The scenario I provided is pretty regimented in the beginning, and could be a bit time consuming on the golfer's part. Eventually though, with practice and play, the golfer will stream line it to fit their own pace of play. Fast to slow, everyone has their own pace of play they settle into, which of course they are entitled to. 

I'd say that if a golfer has a short game chipping (average) handicap of 2.75 strokes or higher, they need to look for a different way to chip. At the very least, they need to practice the method they are using more often. Their goal with chip shots is to get that average chipping number down to 2.25 or lower.


----------



## ChrisDowning

*A Good Exercise and Starting Point*

I think the exercise to work out carry v roll is a great way to stick near to the priciple of keeping the ball on the green as much as possible. Harrington did a great piece for the BBC golf coverage when he demonstrated an example of getting to the hole from about twenty yards - a pitch with a sand iron, a chip carrying halfway, a chip landing just on the green and rolling the rest amd a putt from the fairway onto the green. And in that order they finished closer and closer - keeping the ball down was the way - so the low chip was the most reliable. (On this occasion the fairway was well cut and easily putted.) The formular works prety well but as pointed out, it does need to be adjusted for each situation. (I did laugh though at the suggestion there's no time to measure, just hit it. Surely the way to leaking at least 6 shots per round?). At the very least I feel I can look at a chip and work out the yardage just by mentally pacing it out if its over thirty yards - but below that it just takes a bit of planning to fit in the pacing as others are arriving at the hole, or just gaps in the play so I'm ready to take my shot when my turn. There's a 6 8 10 version of this fomula as well - but I find this one better. Easier to use over 5 yards + as a short chip is a much finer touch shot anyway. But at the very least its a great practice regime a bit like the Pelz clock dial pitch method.


----------



## bigwave916

I was taught a version of this chipping method at a John Jacobs golf school back in the 90's. It involves using a chipping stroke that the golfer controls with a "pocket to pocket" chipping motion. That is to say back swing until your hands are near your right pocket and swing through until your hands reach the front pocket. On the practice green before a round you would take your 9 iron and three balls then hit all three using this stroke on a level portion of the green, pace off the average distance this stroke produces. For me it's about 15paces usually. 
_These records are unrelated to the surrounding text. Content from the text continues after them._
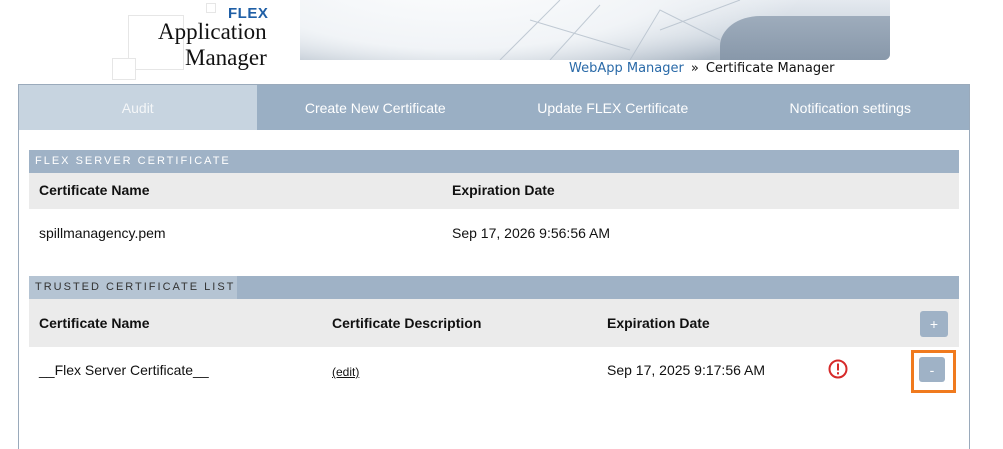 Image resolution: width=1003 pixels, height=449 pixels. I want to click on logo-title-line2: Manager, so click(226, 58).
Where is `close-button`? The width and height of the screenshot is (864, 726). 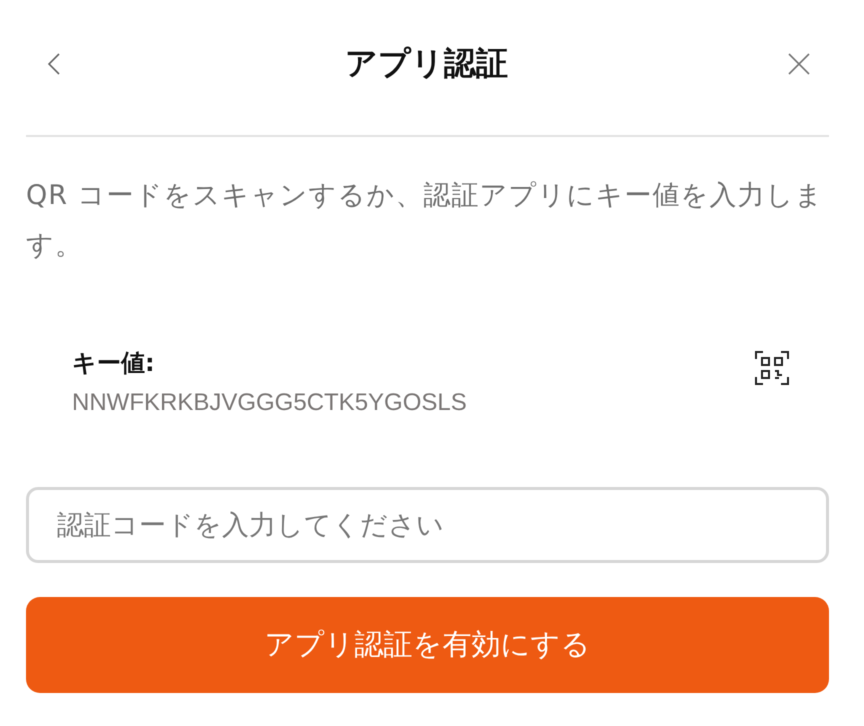 close-button is located at coordinates (799, 64).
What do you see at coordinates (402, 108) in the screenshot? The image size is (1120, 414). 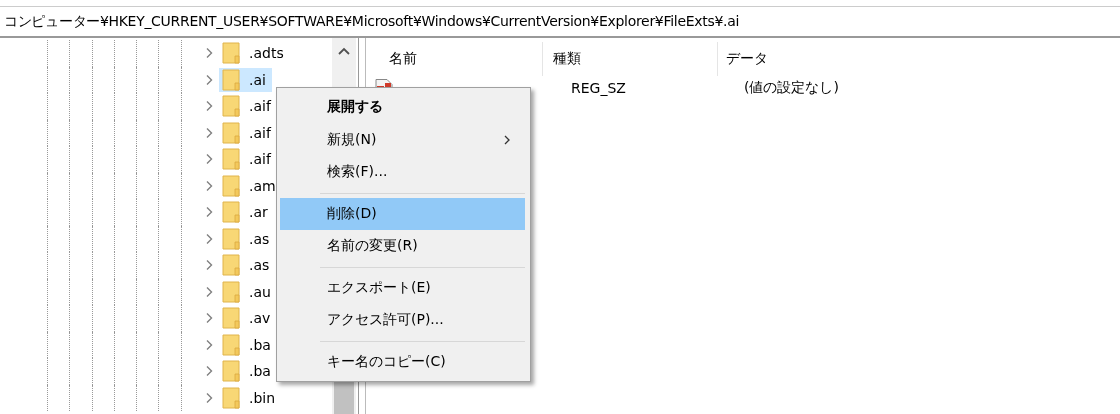 I see `menu-item: 展開する` at bounding box center [402, 108].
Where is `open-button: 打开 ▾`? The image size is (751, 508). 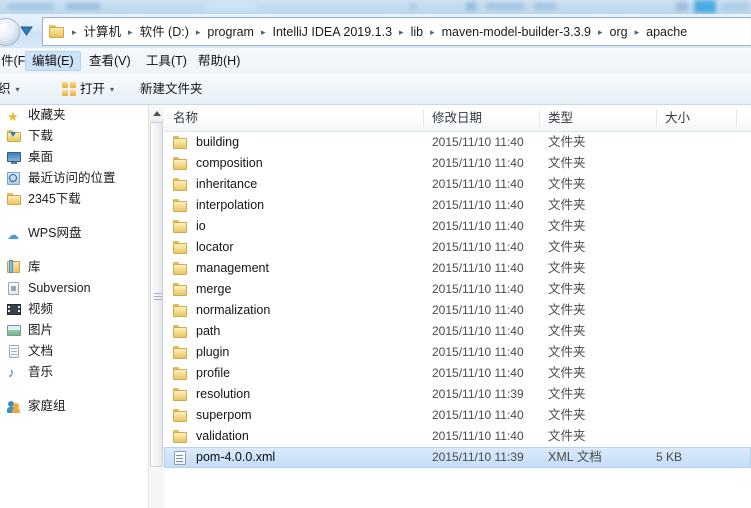 open-button: 打开 ▾ is located at coordinates (97, 89).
On the course I walk to the flag and then pace back to my ball. It doesn't take a lot of extra time because sometimes it's on your way to the ball anyway and other times you can do it while waiting for others in your foursome.

For every 5 paces greater distance and add a club. (8 Iron for 20, 7 iron for 25)I drop down 5to pitching wedge or 10 to sand wedge for shorter distance. Obviously you have to allow for uphill and downhill but I find that it's usally about one club either way. I've hit chip shots with my 4 iron before and I think this is a great technique, especially for newer golfers still trying to develop feel around the greens.

This shot gets the ball rolling on the green and gives you consistent distance that leaves most shots in 1 putt range.


----------



## 373

I fall in the camp of those who tend to use the same club for most shots around the green. Unless I have a long chip uphill, I'll almost always use my sand wedge. On an uphill chip, I'll reach for a pitching wedge.


----------